[YOUR INSTRUCTIONS] Starting at the first line below, copy through to the last line exactly.

[Pixel coordinate grounding data]
- Opening Delimiter -

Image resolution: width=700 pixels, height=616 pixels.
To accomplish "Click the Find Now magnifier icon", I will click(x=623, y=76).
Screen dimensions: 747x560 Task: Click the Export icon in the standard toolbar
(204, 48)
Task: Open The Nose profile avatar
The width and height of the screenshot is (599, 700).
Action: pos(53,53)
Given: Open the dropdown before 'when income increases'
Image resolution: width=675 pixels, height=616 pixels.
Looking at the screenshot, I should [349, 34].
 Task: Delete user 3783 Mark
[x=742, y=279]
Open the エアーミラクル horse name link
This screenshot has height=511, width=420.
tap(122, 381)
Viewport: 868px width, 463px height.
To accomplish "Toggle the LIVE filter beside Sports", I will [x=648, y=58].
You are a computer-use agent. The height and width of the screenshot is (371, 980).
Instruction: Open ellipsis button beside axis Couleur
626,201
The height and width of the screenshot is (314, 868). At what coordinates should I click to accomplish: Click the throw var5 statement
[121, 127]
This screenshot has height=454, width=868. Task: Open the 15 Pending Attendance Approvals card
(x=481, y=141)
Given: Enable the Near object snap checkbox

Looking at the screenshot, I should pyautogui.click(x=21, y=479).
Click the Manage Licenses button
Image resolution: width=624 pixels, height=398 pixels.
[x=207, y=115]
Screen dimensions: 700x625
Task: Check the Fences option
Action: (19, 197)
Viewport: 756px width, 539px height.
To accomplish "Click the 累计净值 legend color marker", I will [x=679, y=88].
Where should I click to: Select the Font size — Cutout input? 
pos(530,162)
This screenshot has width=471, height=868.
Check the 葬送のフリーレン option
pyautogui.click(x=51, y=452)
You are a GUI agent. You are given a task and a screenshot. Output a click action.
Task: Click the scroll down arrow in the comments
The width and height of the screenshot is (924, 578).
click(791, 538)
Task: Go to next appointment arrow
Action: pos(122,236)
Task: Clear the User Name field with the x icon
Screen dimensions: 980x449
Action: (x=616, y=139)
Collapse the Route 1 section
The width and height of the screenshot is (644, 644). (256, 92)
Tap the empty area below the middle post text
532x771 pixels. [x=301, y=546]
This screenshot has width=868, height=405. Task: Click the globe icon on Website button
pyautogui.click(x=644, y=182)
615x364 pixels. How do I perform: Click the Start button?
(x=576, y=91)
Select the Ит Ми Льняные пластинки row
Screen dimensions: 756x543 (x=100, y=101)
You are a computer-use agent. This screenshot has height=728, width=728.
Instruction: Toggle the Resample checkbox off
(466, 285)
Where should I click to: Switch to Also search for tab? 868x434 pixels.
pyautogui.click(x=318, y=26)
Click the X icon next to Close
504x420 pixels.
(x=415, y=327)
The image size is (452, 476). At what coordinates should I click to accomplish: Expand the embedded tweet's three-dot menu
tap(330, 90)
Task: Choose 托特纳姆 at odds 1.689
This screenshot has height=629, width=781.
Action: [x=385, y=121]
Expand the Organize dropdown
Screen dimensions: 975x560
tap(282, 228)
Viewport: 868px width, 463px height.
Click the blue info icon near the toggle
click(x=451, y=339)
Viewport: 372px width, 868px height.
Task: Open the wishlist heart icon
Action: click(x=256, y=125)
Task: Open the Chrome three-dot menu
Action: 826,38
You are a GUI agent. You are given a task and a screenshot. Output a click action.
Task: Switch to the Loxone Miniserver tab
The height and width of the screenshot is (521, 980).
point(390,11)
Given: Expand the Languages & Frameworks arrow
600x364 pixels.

- Closing Delimiter -

[WRITTEN ANSWER]
Image resolution: width=700 pixels, height=616 pixels.
To accomplish "Click the Find Now magnifier icon", I will click(x=623, y=76).
Screen dimensions: 747x560 Task: Click the Export icon in the standard toolbar
(204, 48)
Task: Open The Nose profile avatar
The width and height of the screenshot is (599, 700).
Action: pos(53,53)
Given: Open the dropdown before 'when income increases'
Image resolution: width=675 pixels, height=616 pixels.
Looking at the screenshot, I should [349, 34].
 Task: Delete user 3783 Mark
[x=742, y=279]
Open the エアーミラクル horse name link
This screenshot has height=511, width=420.
tap(122, 381)
Viewport: 868px width, 463px height.
To accomplish "Toggle the LIVE filter beside Sports", I will [x=648, y=58].
You are a computer-use agent. The height and width of the screenshot is (371, 980).
Instruction: Open ellipsis button beside axis Couleur
626,201
The height and width of the screenshot is (314, 868). At what coordinates should I click to accomplish: Click the throw var5 statement
[121, 127]
This screenshot has height=454, width=868. Task: Open the 15 Pending Attendance Approvals card
(x=481, y=141)
Given: Enable the Near object snap checkbox

Looking at the screenshot, I should pyautogui.click(x=21, y=479).
Click the Manage Licenses button
Image resolution: width=624 pixels, height=398 pixels.
[x=207, y=115]
Screen dimensions: 700x625
Task: Check the Fences option
Action: (19, 197)
Viewport: 756px width, 539px height.
To accomplish "Click the 累计净值 legend color marker", I will [x=679, y=88].
Where should I click to: Select the Font size — Cutout input? 
pos(530,162)
This screenshot has width=471, height=868.
Check the 葬送のフリーレン option
pyautogui.click(x=51, y=452)
You are a GUI agent. You are given a task and a screenshot. Output a click action.
Task: Click the scroll down arrow in the comments
The width and height of the screenshot is (924, 578).
click(791, 538)
Task: Go to next appointment arrow
Action: pos(122,236)
Task: Clear the User Name field with the x icon
Screen dimensions: 980x449
Action: (x=616, y=139)
Collapse the Route 1 section
The width and height of the screenshot is (644, 644). (256, 92)
Tap the empty area below the middle post text
532x771 pixels. [x=301, y=546]
This screenshot has width=868, height=405. Task: Click the globe icon on Website button
pyautogui.click(x=644, y=182)
615x364 pixels. How do I perform: Click the Start button?
(x=576, y=91)
Select the Ит Ми Льняные пластинки row
Screen dimensions: 756x543 (x=100, y=101)
You are a computer-use agent. This screenshot has height=728, width=728.
Instruction: Toggle the Resample checkbox off
(466, 285)
Where should I click to: Switch to Also search for tab? 868x434 pixels.
pyautogui.click(x=318, y=26)
Click the X icon next to Close
504x420 pixels.
(x=415, y=327)
The image size is (452, 476). At what coordinates should I click to accomplish: Expand the embedded tweet's three-dot menu
tap(330, 90)
Task: Choose 托特纳姆 at odds 1.689
This screenshot has height=629, width=781.
Action: [x=385, y=121]
Expand the Organize dropdown
Screen dimensions: 975x560
tap(282, 228)
Viewport: 868px width, 463px height.
Click the blue info icon near the toggle
click(x=451, y=339)
Viewport: 372px width, 868px height.
Task: Open the wishlist heart icon
Action: click(x=256, y=125)
Task: Open the Chrome three-dot menu
Action: 826,38
You are a GUI agent. You are given a task and a screenshot. Output a click action.
Task: Switch to the Loxone Miniserver tab
The height and width of the screenshot is (521, 980).
point(390,11)
Given: Expand the Languages & Frameworks arrow
600x364 pixels.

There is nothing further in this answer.